A simple LMWHA diagnostic could be used as a companion diagnostic to identify responders to N-butyryl HA therapy
A “Cytokine storm” and inflammation-mediated severe lung damage are the main underlying reasons for morbidity and mortality in SARs-COV-2 infected patients (COVID-19 patients). Biological data is building of the importance of low molecular weight HA (LMWHA) in the progression of COVID-19 in hospitalized patients. Queen’s researchers believe N-butyryl hyaluronic acid, by antagonizing LMWHA agonism of TLR4 and other LMWHA-binding proteins, represents a solution to this challenge and could save lives.

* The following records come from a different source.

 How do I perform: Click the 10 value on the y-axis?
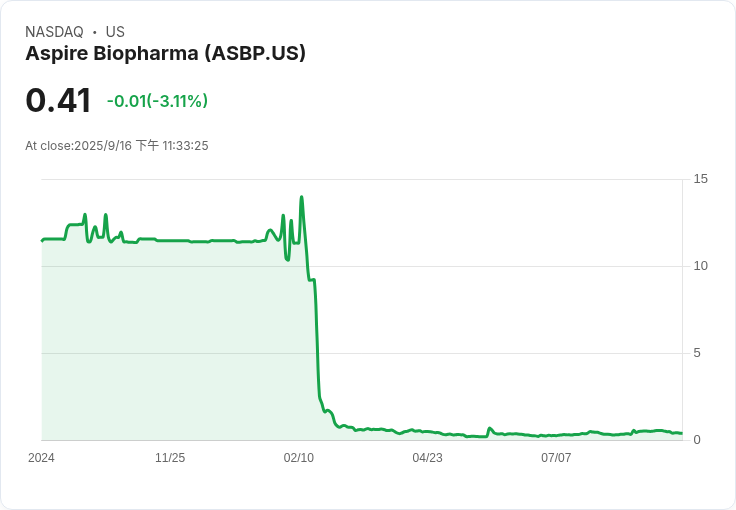coord(700,266)
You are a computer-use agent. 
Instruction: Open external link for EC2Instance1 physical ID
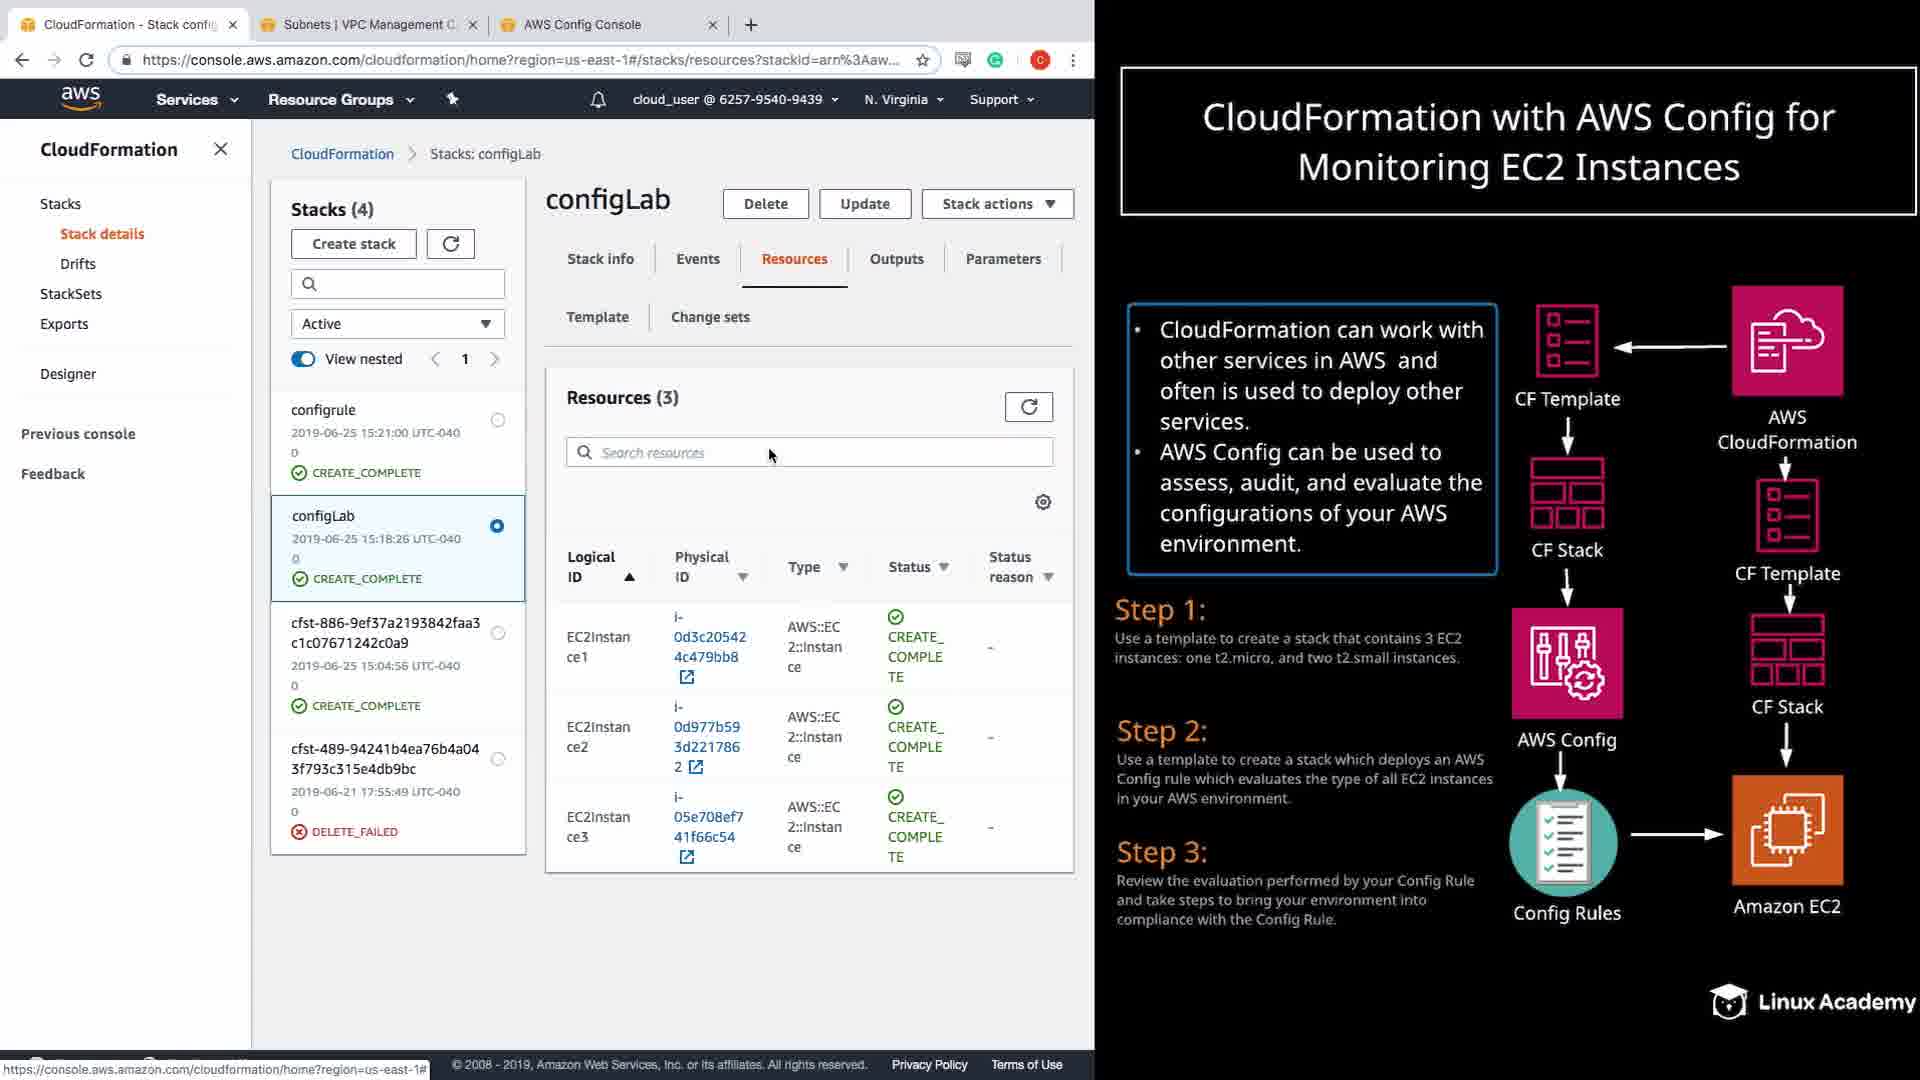click(687, 677)
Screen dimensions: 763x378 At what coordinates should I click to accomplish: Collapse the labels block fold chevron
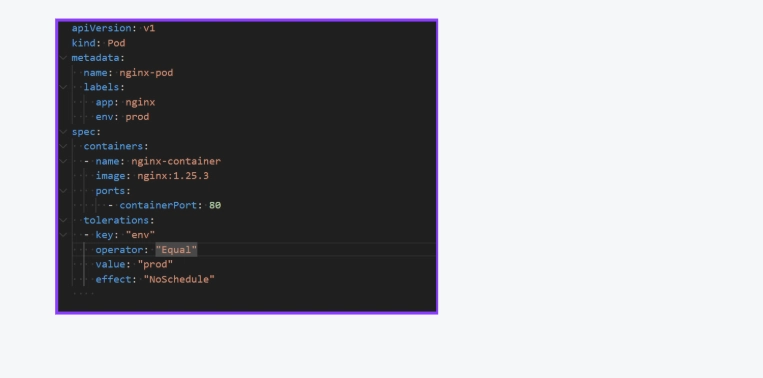[63, 88]
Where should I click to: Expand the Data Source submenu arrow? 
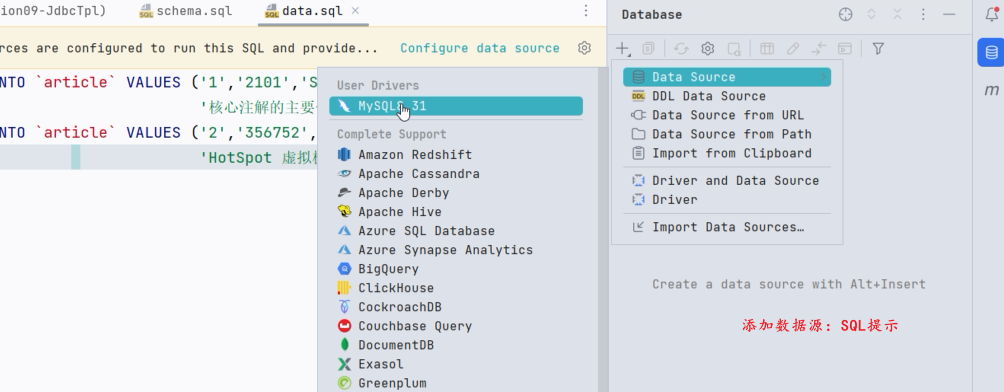click(823, 78)
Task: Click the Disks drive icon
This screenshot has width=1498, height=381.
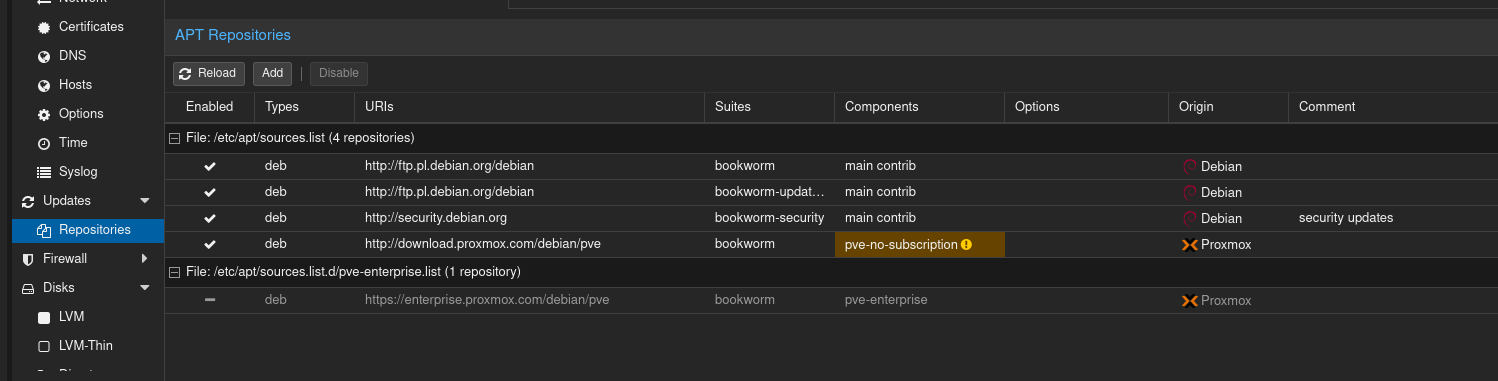Action: [x=28, y=288]
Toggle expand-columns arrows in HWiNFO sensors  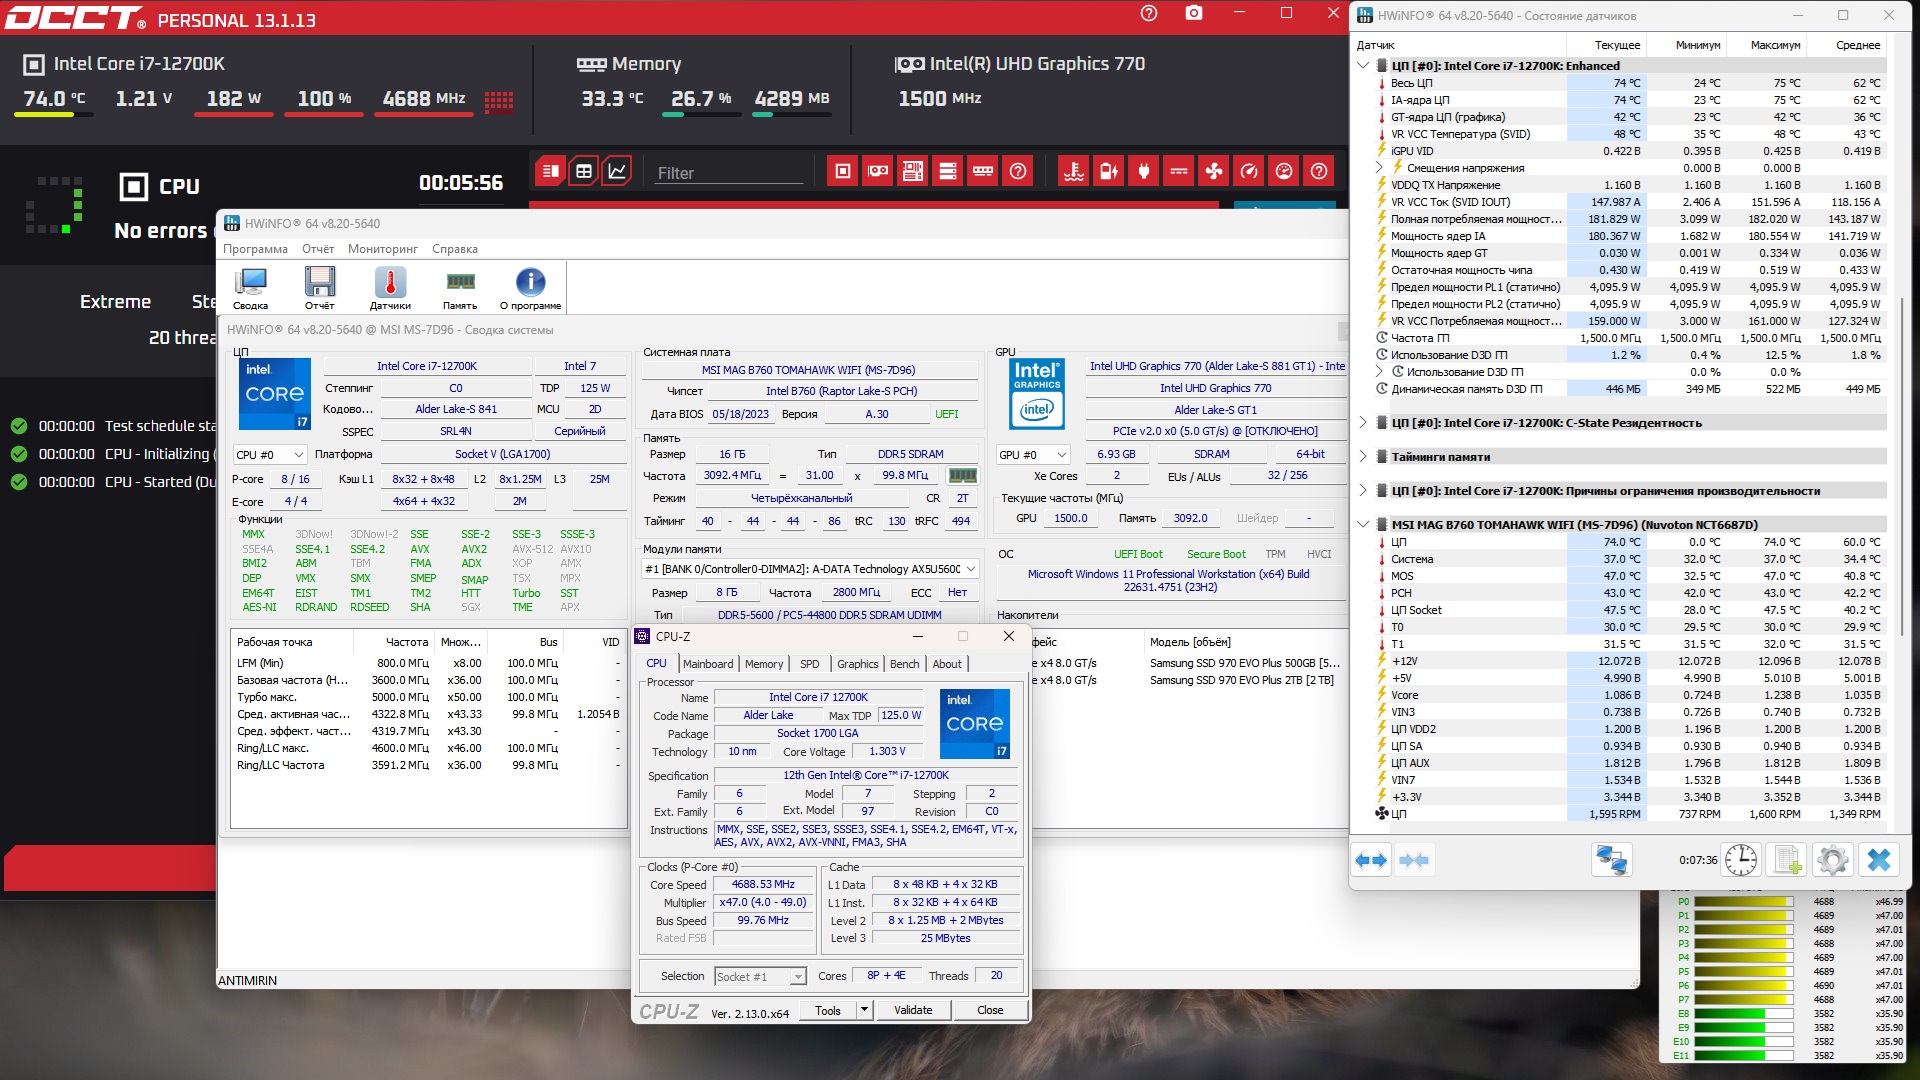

Early reports from China noted that hyaluronic acid (HA) could be a potential cause of fatalities and noted that autopsies have found lungs filled with clear liquid jelly, speculating it was HA(1). Another Chinese group then published examining expression of HA with severity of COVID-19. They discovered the HA was an indicator of fibrosis and could be used as early warning indicators of poor prognosis for critical patients with COVID-19(2). Kaber et al. investigated whether HA was a component of the excessive respiratory secretions in COVID-19(3). They examined the sputum of COVID-19 patients and compared it to sputum of healthy volunteers and cystic fibrosis patients (positive control). They found HA content is increased ~ 20-fold in both CF and COVID-19 patients compared to healthy controls. Interestingly, the hyaluronan in COVID-19 samples was comprised of low-molecular weight fragments, the form of HA linked with pro-inflammatory functions. They also found elevated HA concentrations in cadaveric lungs of COVID-19 patients. It should be note that elevated HA has been reported to be elevated in sputum and BALF of acute respiratory patients (ARDS) prior to COVID-19(4,5). Mong et al. note the long-standing association of HA and ARDS(6). They conducted autopsies on 6 COVID-19 patients and found the average lung of patients determined to have died from SARS-CoV-2 was ~2.5x normal lung weight and that hyaline membranes were consistently identified on histologist sections.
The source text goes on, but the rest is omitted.